Marthena Cowart, spokeswoman for the Project on Government Oversight, said that if agencies follow longstanding ethics rules for attending these conferences, there is nothing illegal about them.

“The bad news,” she said, “is that this is another example of pay to play, where contractors have an opportunity to interface with the federal government and make their case for spending more tax dollars.”

Not that the products don't have merit.

After Hurricanes Ike and Dolly, officials in the stricken areas who months earlier had attended the 2008 Texas Hurricane Conference in Galveston, organized by the Governer's Division of Emergency Management, may have thought wistfully of the air-conditioned Rapid Air Shelter, the water-inflated flood barriers or the debris removal services.

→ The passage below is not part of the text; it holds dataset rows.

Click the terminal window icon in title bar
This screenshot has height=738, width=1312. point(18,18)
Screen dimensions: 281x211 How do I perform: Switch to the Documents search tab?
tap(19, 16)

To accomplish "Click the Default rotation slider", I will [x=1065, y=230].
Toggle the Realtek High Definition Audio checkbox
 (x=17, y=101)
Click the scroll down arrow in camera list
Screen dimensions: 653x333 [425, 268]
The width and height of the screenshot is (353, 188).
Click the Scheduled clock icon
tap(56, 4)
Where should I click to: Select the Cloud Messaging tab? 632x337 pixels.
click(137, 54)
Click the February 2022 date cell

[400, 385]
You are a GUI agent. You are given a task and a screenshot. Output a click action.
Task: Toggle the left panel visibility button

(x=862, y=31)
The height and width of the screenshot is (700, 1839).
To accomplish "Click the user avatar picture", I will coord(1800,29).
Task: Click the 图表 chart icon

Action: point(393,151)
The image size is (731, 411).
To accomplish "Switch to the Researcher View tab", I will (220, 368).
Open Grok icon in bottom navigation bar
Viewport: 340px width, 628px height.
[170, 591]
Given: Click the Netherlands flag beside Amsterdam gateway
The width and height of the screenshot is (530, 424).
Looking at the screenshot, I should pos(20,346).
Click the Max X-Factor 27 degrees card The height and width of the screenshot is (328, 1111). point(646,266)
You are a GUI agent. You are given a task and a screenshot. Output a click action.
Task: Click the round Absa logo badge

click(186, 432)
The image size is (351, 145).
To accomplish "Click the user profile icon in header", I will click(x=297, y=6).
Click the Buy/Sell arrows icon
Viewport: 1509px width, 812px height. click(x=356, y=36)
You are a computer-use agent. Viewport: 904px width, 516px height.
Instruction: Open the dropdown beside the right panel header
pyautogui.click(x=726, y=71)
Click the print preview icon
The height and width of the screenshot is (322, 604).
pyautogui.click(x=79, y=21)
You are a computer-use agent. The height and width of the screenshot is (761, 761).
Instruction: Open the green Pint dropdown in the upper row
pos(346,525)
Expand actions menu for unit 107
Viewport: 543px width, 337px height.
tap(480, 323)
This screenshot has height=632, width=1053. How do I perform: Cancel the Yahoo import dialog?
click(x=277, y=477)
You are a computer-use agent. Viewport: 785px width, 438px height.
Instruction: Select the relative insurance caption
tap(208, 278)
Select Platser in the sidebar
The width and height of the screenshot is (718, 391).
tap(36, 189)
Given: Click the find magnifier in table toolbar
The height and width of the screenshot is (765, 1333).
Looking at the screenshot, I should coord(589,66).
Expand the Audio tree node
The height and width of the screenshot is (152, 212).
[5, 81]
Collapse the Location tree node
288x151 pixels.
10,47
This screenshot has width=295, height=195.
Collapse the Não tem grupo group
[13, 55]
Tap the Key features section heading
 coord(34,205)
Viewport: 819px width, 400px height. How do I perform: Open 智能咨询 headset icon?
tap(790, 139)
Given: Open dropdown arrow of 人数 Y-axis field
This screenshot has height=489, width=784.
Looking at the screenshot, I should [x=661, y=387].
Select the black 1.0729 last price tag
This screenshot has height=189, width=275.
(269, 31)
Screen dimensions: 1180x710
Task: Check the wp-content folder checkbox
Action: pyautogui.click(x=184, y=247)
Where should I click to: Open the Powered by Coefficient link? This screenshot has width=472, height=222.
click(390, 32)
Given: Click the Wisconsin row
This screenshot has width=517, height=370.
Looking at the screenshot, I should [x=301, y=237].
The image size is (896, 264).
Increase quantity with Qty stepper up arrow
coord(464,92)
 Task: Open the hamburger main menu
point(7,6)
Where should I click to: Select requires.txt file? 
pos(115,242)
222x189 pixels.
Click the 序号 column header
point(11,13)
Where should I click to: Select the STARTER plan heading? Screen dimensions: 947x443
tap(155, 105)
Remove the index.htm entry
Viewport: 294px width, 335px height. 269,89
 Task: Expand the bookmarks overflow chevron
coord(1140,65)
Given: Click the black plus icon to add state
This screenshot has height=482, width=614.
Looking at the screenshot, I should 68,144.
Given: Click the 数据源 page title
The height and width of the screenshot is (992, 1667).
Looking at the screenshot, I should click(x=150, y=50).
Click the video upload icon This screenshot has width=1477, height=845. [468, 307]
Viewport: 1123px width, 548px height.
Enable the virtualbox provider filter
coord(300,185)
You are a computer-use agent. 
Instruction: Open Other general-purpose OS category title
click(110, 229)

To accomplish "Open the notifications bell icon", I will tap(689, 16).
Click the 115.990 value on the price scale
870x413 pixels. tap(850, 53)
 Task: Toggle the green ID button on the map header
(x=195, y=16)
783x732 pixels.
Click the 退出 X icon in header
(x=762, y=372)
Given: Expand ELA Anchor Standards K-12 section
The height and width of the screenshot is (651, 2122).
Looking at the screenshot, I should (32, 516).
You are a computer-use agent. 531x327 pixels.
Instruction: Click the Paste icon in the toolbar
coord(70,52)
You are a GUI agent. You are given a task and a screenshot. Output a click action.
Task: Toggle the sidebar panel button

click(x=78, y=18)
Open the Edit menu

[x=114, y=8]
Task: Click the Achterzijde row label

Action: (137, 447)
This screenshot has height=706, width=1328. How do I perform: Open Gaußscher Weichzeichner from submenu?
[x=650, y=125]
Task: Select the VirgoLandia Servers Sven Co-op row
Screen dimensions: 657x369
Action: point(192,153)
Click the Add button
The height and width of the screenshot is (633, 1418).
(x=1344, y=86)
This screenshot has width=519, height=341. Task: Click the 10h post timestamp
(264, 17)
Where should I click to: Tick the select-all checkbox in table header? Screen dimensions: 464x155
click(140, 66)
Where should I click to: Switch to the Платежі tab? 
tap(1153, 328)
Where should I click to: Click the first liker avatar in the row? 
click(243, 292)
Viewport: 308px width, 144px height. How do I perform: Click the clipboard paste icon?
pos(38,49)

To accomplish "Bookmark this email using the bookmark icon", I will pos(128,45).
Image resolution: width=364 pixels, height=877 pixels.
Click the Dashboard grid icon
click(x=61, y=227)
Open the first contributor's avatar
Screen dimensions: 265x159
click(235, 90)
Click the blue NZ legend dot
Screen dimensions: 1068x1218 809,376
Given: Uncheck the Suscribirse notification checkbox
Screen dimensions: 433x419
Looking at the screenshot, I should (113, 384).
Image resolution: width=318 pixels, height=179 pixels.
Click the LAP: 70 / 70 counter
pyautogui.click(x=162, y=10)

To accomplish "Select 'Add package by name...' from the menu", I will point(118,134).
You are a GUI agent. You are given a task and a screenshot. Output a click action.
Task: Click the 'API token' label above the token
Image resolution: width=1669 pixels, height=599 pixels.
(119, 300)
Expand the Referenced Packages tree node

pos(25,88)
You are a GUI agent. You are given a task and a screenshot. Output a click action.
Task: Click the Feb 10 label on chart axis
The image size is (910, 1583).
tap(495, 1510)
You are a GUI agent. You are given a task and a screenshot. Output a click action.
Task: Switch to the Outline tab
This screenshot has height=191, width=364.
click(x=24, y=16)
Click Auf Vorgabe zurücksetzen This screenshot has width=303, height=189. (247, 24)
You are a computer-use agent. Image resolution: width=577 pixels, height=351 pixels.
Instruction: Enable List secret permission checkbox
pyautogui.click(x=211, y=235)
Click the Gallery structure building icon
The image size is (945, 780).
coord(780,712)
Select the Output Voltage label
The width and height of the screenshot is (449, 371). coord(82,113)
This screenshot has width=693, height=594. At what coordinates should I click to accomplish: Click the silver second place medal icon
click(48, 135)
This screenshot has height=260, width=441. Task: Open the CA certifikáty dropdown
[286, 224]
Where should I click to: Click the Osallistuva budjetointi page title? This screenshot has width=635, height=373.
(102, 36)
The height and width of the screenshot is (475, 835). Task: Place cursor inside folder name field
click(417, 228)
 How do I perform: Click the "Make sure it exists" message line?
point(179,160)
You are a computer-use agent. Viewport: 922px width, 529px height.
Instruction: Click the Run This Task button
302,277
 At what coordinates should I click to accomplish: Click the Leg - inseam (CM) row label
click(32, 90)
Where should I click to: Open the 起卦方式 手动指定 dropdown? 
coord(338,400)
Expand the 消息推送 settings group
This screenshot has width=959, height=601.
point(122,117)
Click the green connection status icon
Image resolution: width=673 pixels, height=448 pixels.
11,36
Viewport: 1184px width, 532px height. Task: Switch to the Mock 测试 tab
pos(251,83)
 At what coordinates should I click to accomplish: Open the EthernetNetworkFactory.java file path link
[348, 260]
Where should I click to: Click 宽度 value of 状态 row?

Those devices were busy in the towns that had already contracted for them. Luckily for all, a few truckloads of Heater Meals had been scooped up by the Texas National Guard.

Jeffrey Hathaway retired as a U.S. Coast Guard admiral and found a new career with L-1 Identity Solutions, which currently makes all new U.S. passport cards (a $107 million contract) as well as driver's licenses for 45 states.

At the El Paso conference, he was showing off handheld fingerprint readers and Handheld Interagency Identity Detection Equipment (HIIDE), an identity scanner capable of holding a 35-piece biometric portfolio for 250,000 people.

“I was in the world of counter-narcotics and I always had a problem with identifying people,” Hathaway said. “We would be on the high seas. I could identify the cocaine but not the five people sitting on top of it because any identification had been thrown overboard.”

The HIIDE is now used in lieu of an access card at security posts in Iraq and Afghanistan.

Companies expend plenty of resources in the race to think ahead of the government and beat the competition.

In Raytheon's case, it took about $2 million in research and development to test a ground-based sensor array system on a 30-foot deep tunnel in Douglas, Ariz. It now has a proposal pending with an “end user” — the Border Patrol.

The company in April scored a $19 million Defense Department contract to use similar technology to find tunnels and land mines.

“In this case, we said, ‘OK, we know putting these fences along the border, what's gonna happen?'” Raytheon vice president Jerry Robertello said. “We know they're going to be digging more and more tunneling. ... We said, how would we, Raytheon, approach putting a stop to tunneling to solve a real threat?”